### DAFTAR TUGAS
(a) Tulis ulang kutipan tentang krisis energi dari "Ketersediaan" sampai "dengan kayu bakar.", dan ganti kata "penduduk" dengan "warga".
(b) Sebutkan semua contoh sumber energi baru terbarukan yang dalam kutipan tentang krisis energi diusulkan untuk dicari melalui kerja sama antarnegara Asia.

### KUTIPAN TEKS
━━━━━━━━━━━━━━━━

|
Indonesia adalah negara besar yang
berpotensi menghadapi ancaman krisis energi. Suatu hal yang ironis, mengingat
Indonesia sebenarnya kaya sumber daya energi. Asian Development Bank mencatat, sistem energi akan menghadapi
tantangan di tengah pesatnya pertumbuhan di Asia. Dengan
pertumbuhan ekonomi rata-rata 6 persen per tahun, produk domestik bruto Asia
diprediksi akan mencapai 44 persen dari produk domestik bruto global tahun
2035. Ini akan membuat persentase konsumsi energi Asia terhadap dunia naik dari
sepertiga tahun 2010 menjadi 51-56 persen tahun 2035.
Ketersediaan
sumber energi di Asia untuk membangkitkan tenaga listrik sangat terbatas. Asia
memiliki cadangan batubara cukup besar, tetapi hanya memiliki cadangan terbukti
gas konvensional sekitar 16 persen dari total cadangan dunia. Maka rencana
membangun pembangkit listrik dengan energi baru terbarukan belum mampu memenuhi
kebutuhannya.
Kenyataannya,
hampir separuh penduduk dunia yang tidak dapat mengakses layanan kelistrikan
ada di Asia dan masih ada 2 miliar penduduk memenuhi kebutuhan bahan bakarnya
secara tradisional, misalnya dengan kayu bakar.
Energi Asia
akan tergantung pada minyak dan bahan bakar fosil yang sangat tinggi sehingga
harus mengimpor minyak yang saat ini mencapai 11 juta barrel dan akan menjadi
30 juta barrel pada tahun 2035. Oleh karena itu, perlu kerja sama antarnegara
Asia untuk mencari solusi sumber energi baru terbarukan, misalnya biogas,
nabati (sawit, singkong, aren, dan lain-lain), sinar matahari, dan hidro.
”Mapping”
potensi energi
Indonesia
memiliki sinar matahari melimpah, perkebunan tanaman sawit terluas, dan tanah
relatif subur yang bisa ditanami tanaman sumber energi.
Garis pantai
yang membentang luas menjadi sumber energi gelombang dan ada beberapa air
terjun yang berpotensi menjadi sumber energi listrik. Maka diversifikasi
penggunaan sumber energi menjadi penting, apalagi cadangan energi fosil terus
menurun dan diperkirakan hanya cukup untuk persediaan selama 32 tahun.
Ketergantungan
masyarakat Indonesia terhadap energi minyak bumi merupakan salah satu kendala
pemanfaatan energi alternatif.
Berdasarkan
data Kementerian ESDM (2012), pada tahun 2011 Indonesia memproduksi minyak 329
juta barrel, mengekspor minyak mentah 132 juta barrel, mengimpor minyak mentah
99 juta barrel dan bahan bakar minyak (BBM) 182 juta barrel pada tahun 2011,
serta mengonsumsi BBM 479 juta barrel. Terdapat defisit 150 juta barrel per
tahun.

━━━━━━━━━━━━━━━━

### ENTRI DATA
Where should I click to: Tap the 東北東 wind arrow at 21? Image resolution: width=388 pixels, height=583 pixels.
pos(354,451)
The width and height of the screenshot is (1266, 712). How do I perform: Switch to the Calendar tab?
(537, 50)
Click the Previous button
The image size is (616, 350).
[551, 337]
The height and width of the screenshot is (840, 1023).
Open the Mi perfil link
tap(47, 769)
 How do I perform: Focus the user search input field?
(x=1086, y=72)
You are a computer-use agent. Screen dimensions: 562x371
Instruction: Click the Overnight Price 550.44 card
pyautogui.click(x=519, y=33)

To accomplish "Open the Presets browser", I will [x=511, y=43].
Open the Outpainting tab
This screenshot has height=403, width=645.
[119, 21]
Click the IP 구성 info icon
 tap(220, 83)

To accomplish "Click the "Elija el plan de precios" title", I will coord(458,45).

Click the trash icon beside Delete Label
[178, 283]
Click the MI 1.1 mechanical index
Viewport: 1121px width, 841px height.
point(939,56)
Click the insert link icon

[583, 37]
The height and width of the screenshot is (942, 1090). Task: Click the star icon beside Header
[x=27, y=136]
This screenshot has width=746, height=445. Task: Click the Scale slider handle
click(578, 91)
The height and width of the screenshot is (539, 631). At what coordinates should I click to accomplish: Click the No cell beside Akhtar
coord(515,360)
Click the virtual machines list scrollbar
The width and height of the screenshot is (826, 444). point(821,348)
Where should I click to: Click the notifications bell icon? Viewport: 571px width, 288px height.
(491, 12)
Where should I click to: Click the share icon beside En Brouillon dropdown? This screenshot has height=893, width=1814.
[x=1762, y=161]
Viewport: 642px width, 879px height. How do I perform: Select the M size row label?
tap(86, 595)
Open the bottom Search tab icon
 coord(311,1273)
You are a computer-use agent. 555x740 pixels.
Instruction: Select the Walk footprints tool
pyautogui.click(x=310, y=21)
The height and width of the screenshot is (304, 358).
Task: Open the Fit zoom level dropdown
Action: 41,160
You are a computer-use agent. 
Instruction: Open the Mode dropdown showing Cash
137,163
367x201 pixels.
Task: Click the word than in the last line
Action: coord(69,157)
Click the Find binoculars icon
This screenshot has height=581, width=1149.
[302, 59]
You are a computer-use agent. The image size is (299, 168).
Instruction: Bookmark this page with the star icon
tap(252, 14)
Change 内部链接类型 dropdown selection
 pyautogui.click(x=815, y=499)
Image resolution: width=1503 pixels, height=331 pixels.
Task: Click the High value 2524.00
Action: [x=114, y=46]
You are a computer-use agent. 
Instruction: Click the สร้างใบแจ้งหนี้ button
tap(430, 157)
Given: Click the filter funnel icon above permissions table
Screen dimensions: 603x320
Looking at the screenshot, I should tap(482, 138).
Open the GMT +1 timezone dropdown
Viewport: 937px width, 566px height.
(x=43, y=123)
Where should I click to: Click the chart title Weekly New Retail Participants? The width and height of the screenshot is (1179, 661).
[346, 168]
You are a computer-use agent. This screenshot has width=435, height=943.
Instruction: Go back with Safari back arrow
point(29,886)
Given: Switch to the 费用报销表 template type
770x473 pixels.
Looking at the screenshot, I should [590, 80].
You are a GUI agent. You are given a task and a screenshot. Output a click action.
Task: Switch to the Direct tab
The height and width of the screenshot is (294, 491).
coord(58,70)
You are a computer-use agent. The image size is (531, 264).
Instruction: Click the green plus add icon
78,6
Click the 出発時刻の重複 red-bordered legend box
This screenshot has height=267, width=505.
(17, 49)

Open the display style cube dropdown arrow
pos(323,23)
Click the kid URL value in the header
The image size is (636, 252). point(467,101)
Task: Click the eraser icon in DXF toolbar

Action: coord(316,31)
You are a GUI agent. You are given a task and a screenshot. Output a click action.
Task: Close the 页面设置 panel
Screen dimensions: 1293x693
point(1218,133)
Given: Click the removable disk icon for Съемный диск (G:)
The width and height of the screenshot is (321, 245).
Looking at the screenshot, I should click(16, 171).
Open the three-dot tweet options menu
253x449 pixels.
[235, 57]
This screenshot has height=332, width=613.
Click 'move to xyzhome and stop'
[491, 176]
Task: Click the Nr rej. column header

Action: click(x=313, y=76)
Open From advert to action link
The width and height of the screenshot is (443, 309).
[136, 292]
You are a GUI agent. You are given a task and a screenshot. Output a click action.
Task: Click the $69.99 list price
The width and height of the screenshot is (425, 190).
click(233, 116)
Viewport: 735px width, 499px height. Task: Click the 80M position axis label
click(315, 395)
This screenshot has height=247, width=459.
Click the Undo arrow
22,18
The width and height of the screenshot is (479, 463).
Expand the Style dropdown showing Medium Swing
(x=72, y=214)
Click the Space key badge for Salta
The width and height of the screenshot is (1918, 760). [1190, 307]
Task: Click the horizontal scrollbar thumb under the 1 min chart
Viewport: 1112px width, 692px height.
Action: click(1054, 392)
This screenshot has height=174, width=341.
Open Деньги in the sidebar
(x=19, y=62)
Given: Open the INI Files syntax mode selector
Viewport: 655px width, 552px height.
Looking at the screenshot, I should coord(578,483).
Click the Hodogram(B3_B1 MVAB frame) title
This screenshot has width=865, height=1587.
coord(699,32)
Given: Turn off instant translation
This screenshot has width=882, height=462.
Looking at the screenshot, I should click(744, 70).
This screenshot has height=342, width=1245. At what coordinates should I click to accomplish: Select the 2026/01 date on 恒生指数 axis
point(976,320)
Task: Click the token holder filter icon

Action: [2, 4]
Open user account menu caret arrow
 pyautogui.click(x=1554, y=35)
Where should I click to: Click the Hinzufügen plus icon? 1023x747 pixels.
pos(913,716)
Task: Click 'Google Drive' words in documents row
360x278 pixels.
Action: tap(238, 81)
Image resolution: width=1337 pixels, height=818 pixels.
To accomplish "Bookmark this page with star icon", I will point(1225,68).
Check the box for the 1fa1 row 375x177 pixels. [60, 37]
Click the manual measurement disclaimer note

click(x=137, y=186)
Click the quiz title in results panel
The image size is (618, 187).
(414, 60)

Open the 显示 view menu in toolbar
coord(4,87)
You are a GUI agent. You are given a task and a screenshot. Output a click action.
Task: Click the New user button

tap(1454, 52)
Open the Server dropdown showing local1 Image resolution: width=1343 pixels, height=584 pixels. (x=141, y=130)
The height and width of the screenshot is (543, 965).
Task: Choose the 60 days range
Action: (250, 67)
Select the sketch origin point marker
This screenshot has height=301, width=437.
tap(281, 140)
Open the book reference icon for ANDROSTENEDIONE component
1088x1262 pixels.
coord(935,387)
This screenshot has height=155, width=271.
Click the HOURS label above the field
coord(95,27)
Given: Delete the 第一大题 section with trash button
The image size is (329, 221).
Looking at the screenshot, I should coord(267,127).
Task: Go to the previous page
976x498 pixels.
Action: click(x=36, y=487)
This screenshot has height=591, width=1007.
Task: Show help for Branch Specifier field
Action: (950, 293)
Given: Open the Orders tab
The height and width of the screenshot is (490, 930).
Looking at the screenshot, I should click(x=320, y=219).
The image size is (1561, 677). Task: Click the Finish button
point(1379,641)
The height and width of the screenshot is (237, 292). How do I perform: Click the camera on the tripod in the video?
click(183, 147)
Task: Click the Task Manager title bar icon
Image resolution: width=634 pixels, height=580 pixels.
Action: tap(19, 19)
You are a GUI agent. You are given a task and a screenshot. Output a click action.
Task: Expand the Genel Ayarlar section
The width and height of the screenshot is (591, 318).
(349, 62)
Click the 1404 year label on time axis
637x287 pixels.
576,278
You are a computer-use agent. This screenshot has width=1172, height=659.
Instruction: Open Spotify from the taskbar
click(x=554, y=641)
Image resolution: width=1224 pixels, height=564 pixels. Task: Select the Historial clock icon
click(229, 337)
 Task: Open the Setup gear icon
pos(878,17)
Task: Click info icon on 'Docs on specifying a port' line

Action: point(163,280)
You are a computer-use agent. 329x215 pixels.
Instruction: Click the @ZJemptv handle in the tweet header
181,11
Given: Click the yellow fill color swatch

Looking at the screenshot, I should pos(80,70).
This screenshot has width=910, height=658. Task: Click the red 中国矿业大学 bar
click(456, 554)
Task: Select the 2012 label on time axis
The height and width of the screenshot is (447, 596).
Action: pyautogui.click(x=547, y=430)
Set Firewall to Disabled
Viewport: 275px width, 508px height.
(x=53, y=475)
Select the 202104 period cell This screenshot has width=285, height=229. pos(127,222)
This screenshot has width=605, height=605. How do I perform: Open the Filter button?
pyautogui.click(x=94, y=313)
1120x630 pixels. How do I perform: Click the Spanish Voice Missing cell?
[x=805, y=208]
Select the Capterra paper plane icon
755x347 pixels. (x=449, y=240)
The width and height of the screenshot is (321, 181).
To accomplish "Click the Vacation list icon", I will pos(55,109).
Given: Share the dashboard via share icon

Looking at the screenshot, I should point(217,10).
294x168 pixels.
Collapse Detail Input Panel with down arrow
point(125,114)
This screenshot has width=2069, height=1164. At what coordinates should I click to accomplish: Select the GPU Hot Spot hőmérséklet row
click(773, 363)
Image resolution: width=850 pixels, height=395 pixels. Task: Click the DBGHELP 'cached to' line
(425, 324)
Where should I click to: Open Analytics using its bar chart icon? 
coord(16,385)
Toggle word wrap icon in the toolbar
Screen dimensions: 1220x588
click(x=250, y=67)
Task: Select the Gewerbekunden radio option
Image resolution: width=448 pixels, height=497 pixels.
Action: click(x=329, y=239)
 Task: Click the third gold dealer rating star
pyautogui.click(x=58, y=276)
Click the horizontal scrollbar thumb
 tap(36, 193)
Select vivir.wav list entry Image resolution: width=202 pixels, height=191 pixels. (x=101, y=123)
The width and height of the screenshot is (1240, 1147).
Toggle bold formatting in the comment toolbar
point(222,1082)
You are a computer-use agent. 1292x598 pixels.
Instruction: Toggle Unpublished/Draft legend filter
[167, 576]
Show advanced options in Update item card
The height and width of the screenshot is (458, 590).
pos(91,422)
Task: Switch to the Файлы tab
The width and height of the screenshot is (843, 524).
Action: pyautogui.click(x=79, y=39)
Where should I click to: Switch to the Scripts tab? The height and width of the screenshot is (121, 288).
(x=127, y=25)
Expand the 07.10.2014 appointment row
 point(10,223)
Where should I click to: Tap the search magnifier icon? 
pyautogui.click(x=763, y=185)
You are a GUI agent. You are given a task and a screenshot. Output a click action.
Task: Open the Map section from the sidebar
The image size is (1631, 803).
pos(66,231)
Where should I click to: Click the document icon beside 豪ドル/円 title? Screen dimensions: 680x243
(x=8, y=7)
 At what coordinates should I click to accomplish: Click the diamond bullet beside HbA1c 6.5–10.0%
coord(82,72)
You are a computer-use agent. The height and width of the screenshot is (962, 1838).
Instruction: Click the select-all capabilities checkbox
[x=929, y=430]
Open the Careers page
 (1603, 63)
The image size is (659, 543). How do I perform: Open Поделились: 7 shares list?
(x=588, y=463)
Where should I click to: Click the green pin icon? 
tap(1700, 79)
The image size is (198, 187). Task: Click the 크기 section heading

━━━━━━━━━━━━━━━━

### PEMBAHASAN JAWABAN
(a)
Ketersediaan
sumber energi di Asia untuk membangkitkan tenaga listrik sangat terbatas. Asia
memiliki cadangan batubara cukup besar, tetapi hanya memiliki cadangan terbukti
gas konvensional sekitar 16 persen dari total cadangan dunia. Maka rencana
membangun pembangkit listrik dengan energi baru terbarukan belum mampu memenuhi
kebutuhannya.
Kenyataannya,
hampir separuh warga dunia yang tidak dapat mengakses layanan kelistrikan
ada di Asia dan masih ada 2 miliar warga memenuhi kebutuhan bahan bakarnya
secara tradisional, misalnya dengan kayu bakar.

(b)
- biogas
- nabati (sawit, singkong, aren, dan lain-lain)
- sinar matahari
- hidro